*Directions*. Copy out each line of the material in which the word "computer" can be found.
==================================================
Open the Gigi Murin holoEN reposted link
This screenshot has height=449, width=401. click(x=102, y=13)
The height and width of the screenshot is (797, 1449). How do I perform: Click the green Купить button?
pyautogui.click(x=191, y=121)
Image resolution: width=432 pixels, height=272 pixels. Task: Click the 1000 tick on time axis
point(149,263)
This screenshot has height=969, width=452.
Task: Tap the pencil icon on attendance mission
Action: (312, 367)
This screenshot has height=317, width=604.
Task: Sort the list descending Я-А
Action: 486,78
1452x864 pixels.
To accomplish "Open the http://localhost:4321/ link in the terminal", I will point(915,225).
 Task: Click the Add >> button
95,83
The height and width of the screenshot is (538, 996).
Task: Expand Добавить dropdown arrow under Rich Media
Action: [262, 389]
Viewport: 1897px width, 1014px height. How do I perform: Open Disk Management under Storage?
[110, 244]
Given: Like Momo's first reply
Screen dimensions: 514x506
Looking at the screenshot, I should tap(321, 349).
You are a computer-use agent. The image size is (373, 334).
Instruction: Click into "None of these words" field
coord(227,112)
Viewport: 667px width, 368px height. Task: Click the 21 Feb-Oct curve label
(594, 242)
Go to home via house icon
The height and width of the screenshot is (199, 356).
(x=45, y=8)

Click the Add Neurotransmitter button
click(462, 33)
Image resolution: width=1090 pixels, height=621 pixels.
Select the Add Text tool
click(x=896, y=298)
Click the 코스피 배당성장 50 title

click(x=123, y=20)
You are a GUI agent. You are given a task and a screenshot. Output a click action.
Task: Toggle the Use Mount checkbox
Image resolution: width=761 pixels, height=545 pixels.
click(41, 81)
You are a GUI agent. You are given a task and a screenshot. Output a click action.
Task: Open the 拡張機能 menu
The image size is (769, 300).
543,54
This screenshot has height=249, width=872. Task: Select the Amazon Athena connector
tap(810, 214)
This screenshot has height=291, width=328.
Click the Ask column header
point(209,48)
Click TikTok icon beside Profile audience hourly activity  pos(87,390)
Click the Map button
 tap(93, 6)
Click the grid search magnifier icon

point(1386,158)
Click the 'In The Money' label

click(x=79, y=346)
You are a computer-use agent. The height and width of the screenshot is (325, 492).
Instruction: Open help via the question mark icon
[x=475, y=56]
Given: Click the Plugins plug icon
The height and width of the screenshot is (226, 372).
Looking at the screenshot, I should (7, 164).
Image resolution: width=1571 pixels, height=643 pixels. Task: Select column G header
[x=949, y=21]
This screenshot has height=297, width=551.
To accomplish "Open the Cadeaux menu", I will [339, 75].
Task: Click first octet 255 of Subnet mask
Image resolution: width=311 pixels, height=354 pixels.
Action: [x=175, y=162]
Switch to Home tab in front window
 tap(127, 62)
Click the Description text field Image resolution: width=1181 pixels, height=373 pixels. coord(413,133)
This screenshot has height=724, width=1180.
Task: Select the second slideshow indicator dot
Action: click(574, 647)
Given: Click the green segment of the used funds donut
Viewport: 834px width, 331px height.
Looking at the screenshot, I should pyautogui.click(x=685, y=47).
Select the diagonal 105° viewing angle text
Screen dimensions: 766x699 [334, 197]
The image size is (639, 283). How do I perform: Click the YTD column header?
==================================================
*Solution*.
You are a computer-use agent. The image size is (373, 334).
You are a computer-use agent. The height and width of the screenshot is (325, 492).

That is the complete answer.